Wednesday, February 27, 2008

Oh, and while we're at it...

Since we're going back to Holland next month, I thought it high time to post these neat pictures of European-style lights (that, and the winter games are on):

JAMBOG time!

(See here for a list of rules.)

A Drink
From Days To Come
"We checked in with the hostess and sat at the bar to drink a Coke and enjoy the cigarette smoke while we waited. Scott was talking about something at work and I was sitting in the bar stool leaning on the bar and sipping my Coke ..."

A Light
From Focht Tales

A Food
From The Real Food Revolution
"I tell my kids that we're going to have bird's nests for lunch."

Something Cold
Need I say more?

Free ice cream is here again!

I will not miss this again, quotha. (Somehow I have missed it every single year I've lived where there are Brusters.) Michael was aghast when I told him, all gushing and bubbly, about my discovery and my plan to dress the girls up in their pyjamas, and wear my bathrobe over my sweats, because that's the closest thing I have to actual pyjamas, at least that could be worn in public.

Tuesday, February 19, 2008

Gold and dross

I'm sure you all have seen (or heard of) that little demonstration of time and priorities using a box of sand and some bricks. Someone performed it in our Sunday school class a few years ago, but I'd read of it elsewhere, and I think it's a terrific visual presentation.

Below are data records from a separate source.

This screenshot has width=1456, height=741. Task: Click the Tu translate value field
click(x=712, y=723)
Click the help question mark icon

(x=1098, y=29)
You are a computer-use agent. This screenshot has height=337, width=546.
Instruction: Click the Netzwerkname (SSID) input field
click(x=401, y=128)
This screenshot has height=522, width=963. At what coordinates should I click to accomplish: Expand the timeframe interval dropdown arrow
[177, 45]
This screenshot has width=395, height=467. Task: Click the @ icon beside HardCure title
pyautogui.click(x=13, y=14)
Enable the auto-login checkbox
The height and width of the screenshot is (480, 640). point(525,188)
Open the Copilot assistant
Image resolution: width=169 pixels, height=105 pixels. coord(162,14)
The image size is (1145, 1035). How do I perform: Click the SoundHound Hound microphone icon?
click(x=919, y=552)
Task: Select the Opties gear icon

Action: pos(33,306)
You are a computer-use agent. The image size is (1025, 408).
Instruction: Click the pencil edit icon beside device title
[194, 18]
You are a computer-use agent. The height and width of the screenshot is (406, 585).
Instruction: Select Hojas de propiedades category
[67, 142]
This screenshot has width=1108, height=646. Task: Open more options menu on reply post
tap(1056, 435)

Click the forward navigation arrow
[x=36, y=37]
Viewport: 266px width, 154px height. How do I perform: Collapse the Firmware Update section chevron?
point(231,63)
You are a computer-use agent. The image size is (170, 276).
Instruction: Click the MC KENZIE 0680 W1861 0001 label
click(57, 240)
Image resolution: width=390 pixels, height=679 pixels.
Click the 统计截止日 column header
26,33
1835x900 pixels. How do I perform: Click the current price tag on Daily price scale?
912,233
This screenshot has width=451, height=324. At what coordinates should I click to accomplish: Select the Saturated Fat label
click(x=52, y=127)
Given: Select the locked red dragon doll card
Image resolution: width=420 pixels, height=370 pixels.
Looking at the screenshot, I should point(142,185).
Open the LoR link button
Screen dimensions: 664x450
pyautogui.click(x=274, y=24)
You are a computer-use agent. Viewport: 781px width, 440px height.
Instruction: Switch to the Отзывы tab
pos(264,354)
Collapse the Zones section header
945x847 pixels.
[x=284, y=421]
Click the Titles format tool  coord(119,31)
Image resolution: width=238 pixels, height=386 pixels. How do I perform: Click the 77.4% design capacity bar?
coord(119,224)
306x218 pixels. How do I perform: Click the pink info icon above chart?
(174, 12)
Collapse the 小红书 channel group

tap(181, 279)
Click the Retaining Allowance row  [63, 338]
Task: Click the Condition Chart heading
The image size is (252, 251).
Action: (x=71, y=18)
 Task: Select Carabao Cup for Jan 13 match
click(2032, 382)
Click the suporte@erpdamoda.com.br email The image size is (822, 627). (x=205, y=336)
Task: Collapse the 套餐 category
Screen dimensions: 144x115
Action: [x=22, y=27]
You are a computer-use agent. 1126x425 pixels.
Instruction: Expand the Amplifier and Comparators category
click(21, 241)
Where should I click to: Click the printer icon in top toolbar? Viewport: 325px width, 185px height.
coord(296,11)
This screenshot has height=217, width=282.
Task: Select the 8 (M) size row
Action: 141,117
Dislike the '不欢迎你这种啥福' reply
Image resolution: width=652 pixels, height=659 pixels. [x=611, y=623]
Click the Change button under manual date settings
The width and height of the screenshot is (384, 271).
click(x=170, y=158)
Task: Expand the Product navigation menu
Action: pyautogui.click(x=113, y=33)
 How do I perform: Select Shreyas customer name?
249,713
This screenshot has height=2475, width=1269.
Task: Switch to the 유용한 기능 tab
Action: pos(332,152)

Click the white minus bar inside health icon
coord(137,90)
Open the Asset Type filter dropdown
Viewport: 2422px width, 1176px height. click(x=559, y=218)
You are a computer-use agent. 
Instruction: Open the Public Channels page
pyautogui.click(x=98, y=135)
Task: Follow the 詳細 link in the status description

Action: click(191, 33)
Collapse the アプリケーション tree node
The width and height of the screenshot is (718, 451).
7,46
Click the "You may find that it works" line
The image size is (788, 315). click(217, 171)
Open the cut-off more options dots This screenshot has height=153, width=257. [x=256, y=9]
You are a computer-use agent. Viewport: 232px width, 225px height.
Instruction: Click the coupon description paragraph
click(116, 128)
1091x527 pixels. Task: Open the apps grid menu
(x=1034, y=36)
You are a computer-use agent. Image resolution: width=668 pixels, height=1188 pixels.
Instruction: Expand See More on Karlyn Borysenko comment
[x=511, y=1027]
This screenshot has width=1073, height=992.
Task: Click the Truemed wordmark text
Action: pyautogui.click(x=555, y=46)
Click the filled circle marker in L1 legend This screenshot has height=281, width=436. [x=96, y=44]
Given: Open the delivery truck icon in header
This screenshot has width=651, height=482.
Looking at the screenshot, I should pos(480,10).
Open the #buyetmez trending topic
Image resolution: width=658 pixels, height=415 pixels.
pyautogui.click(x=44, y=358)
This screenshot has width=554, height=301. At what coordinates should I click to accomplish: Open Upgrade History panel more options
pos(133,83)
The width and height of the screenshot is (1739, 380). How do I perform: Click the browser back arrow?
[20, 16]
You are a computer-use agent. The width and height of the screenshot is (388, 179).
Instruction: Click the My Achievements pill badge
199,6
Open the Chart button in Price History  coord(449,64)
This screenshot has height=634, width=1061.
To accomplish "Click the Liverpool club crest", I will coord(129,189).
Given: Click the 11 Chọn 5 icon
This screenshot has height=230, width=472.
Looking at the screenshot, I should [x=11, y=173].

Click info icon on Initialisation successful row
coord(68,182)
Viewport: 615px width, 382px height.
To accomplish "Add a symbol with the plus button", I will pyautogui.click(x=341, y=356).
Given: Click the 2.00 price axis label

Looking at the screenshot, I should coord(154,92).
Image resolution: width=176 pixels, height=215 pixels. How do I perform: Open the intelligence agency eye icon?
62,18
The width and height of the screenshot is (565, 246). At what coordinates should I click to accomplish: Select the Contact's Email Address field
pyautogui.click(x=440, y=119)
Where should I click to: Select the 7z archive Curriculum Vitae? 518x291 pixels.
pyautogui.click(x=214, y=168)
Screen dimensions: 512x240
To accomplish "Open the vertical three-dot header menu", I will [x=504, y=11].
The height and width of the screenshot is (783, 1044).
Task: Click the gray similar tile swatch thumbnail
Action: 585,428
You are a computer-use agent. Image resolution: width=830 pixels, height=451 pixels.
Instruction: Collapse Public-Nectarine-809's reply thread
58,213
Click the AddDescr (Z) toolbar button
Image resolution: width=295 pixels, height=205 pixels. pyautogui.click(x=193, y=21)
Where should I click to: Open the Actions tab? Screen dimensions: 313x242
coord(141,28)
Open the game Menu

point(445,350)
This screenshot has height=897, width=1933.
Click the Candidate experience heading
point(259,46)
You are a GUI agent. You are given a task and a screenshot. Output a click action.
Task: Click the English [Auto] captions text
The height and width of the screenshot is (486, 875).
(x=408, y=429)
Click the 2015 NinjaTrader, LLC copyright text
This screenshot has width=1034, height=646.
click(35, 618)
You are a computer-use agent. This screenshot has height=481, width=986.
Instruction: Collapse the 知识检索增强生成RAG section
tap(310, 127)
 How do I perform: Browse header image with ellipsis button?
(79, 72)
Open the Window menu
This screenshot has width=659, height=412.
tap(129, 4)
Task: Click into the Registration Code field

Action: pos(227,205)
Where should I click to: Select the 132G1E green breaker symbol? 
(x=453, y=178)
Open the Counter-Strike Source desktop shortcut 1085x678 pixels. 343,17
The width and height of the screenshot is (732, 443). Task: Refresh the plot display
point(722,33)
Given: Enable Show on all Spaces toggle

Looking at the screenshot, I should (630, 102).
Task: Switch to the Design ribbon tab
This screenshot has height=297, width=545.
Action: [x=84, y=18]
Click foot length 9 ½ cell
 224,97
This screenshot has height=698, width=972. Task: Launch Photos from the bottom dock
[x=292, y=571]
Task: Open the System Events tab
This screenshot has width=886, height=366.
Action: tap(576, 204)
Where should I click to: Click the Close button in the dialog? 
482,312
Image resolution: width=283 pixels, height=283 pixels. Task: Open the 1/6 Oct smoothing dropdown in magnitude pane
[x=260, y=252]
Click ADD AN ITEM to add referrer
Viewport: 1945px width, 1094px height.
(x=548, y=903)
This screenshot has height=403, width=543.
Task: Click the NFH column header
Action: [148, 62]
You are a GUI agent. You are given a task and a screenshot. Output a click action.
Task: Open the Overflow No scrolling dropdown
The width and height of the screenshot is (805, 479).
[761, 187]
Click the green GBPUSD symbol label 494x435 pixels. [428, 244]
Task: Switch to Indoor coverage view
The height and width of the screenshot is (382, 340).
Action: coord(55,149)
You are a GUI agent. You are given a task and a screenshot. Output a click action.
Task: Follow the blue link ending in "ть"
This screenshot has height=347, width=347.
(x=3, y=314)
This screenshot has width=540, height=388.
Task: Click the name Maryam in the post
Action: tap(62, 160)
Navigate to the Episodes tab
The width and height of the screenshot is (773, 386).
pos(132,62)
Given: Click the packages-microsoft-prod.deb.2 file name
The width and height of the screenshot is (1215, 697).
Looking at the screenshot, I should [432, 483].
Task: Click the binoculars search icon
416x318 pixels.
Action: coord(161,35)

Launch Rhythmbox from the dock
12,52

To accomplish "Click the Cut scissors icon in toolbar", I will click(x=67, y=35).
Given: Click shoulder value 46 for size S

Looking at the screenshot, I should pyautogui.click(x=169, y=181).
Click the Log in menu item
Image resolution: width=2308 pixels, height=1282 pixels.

Basically, you have a box full of sand, and a stack of bricks, and you're told to make them both fit into one box. If you try to cram the bricks into the box full of sand, you will discover that they will not fit: they simply will not occupy the same space. But if you put the bricks into an empty box (Ha! I caught you, a la Sherlock Holmes! I never told you that you had an empty box! [but then, as I told someone recently, who was complaining about S. H.'s habit of making himself look clever by withholding important information so that the reader could not out-guess him, Come on! This isn't Encyclopedia Brown we're reading! You're not supposed to figure it out on your own!]) , and then pour the sand in around it, then it will fit (at least more so). The idea is that you have to start off with the really important things in life, and fit the less important things in around them, or else the unimportant things will crowd out the important things.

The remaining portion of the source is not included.